FreightCar America's First Quarter Loss Larger Than Expected

Posted on May 4, 2014

The first quarter 2014 loss for FreightCar America was bigger than expected. The company reported revenues of $56.1 million for Q1 2014 and a net loss of $6.9 million, or $(0.58) per share. Analysts were expecting a smaller loss of $0.05 per share according to a Thomson Reuters poll of analysts. The company blamed the severe winter for part of its Q1 problems.
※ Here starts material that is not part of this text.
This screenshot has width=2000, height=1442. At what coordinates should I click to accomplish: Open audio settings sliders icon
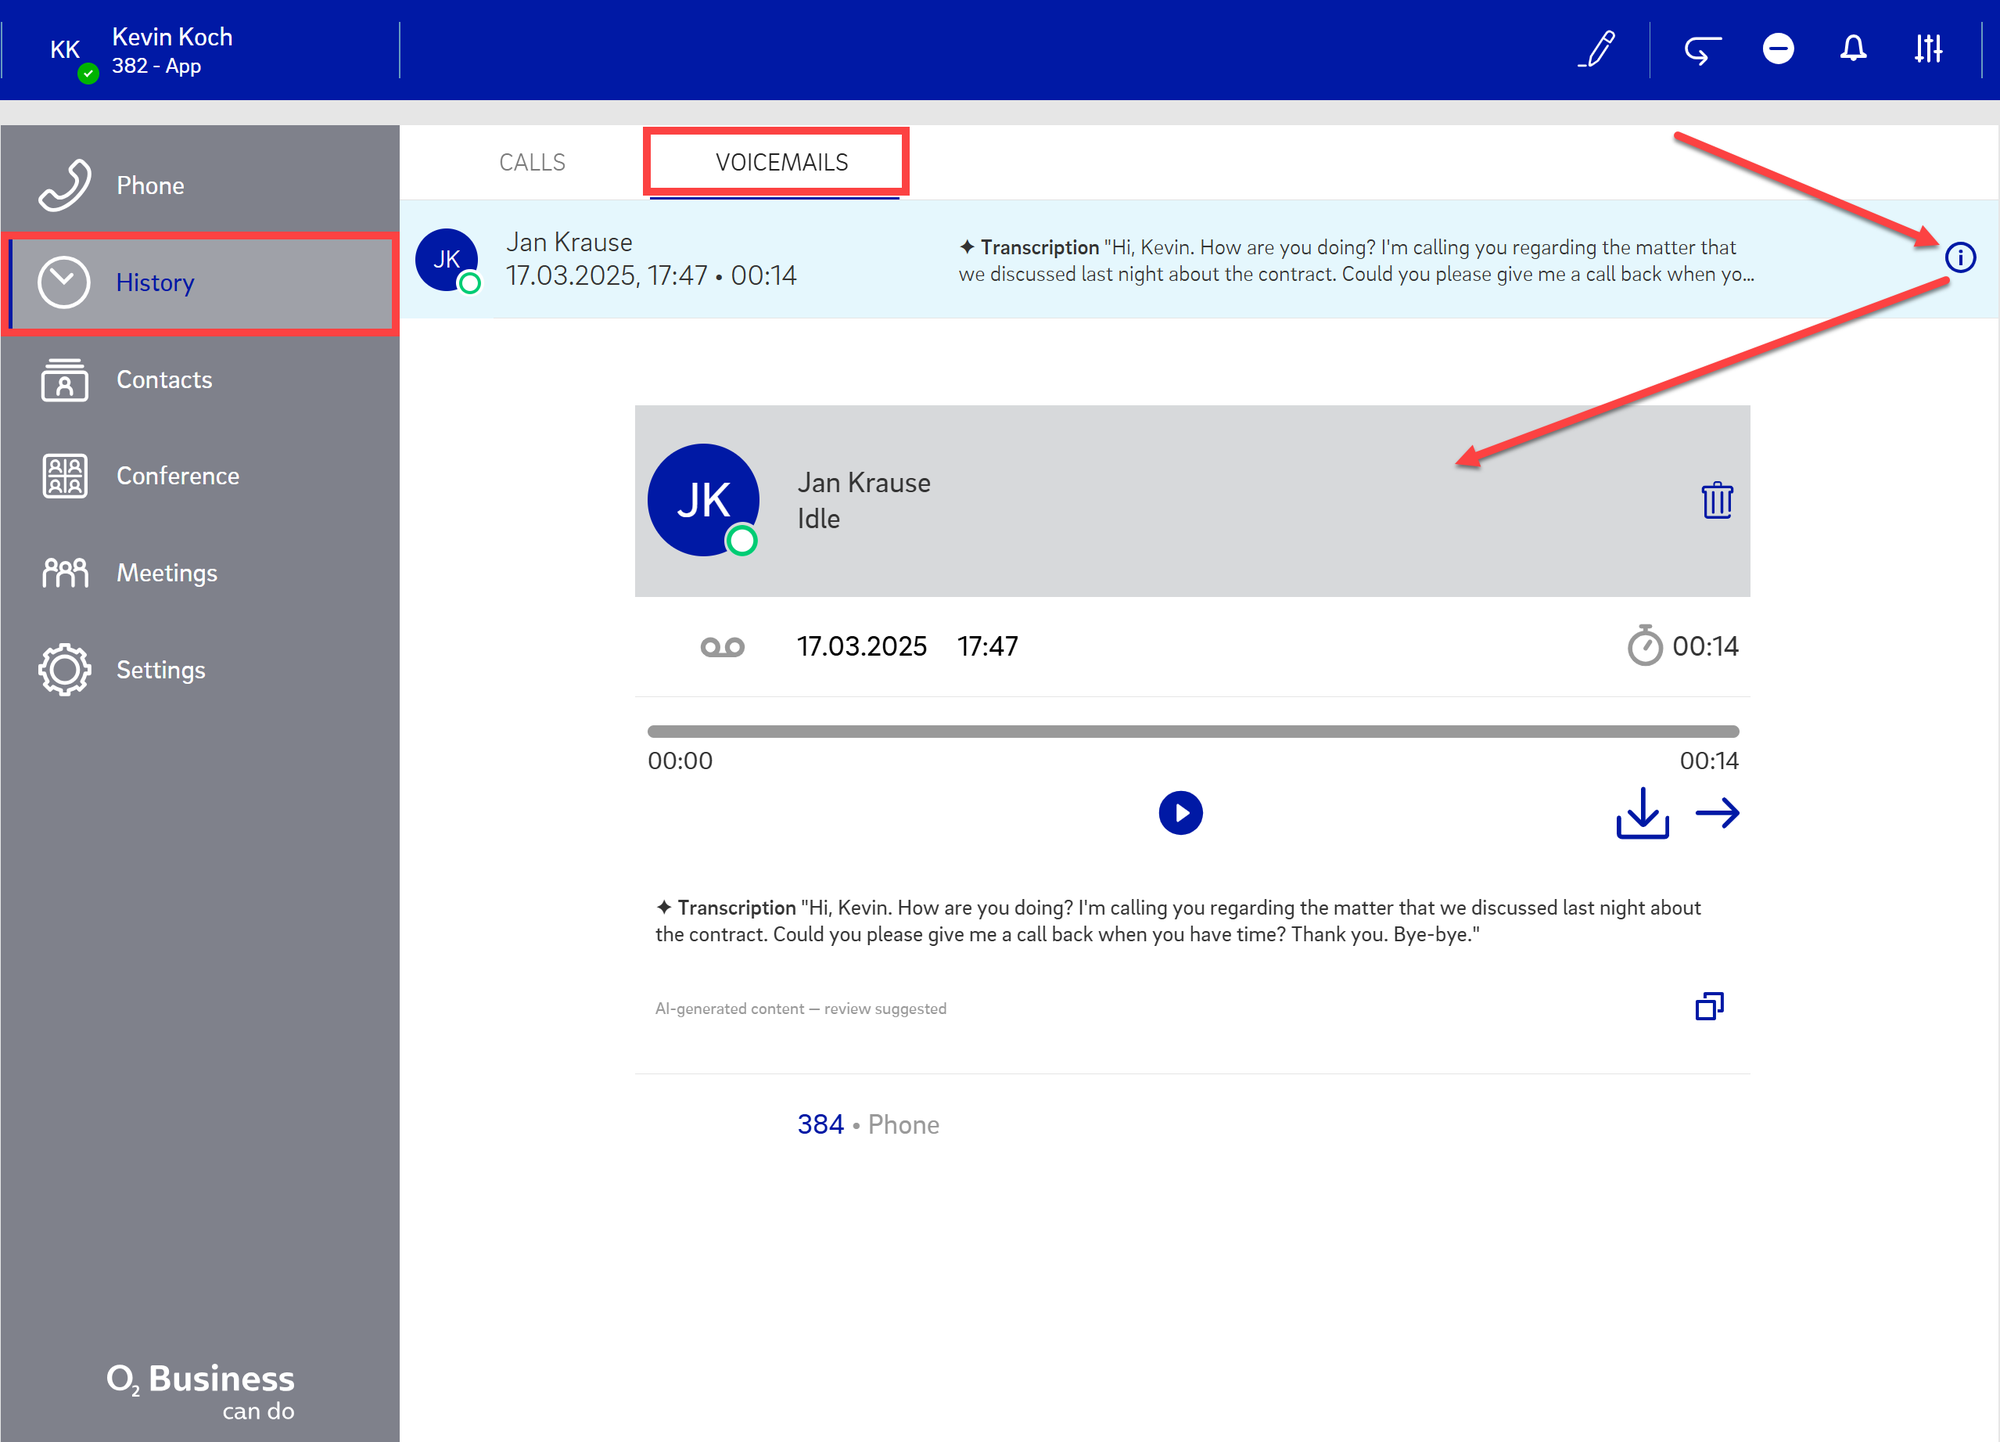click(1928, 49)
Joe McNeely, ceo of FreightCar America said in a statement, "The severe winter weather experienced across much of the country had a significant negative impact on our business, causing supply disruptions and production inefficiencies. These interruptions, along with production line changeovers, resulted in railcar deliveries 30% lower than we had planned for the first quarter. Despite the first quarter's disruptions, we still expect to deliver approximately 7,000 cars in 2014. Due to a significant order for new coal cars and customer delivery requirements, we will resume production in our Danville facility this summer. The harsh winter weather also led to higher coal train utilization, which reduced the volume of railcars through our repair shops and sales of repair parts. We expect a rebound in repair and parts demand as the railroads improve their operating performance and coal trains become available for maintenance."

The company, which manufacturers railroad freight cars, delivered 753 railcars in the first quarter of 2014. They took orders for $1,654 railcars, including 1,500 new coal cars. The company has a backlog of 7,727 railcars.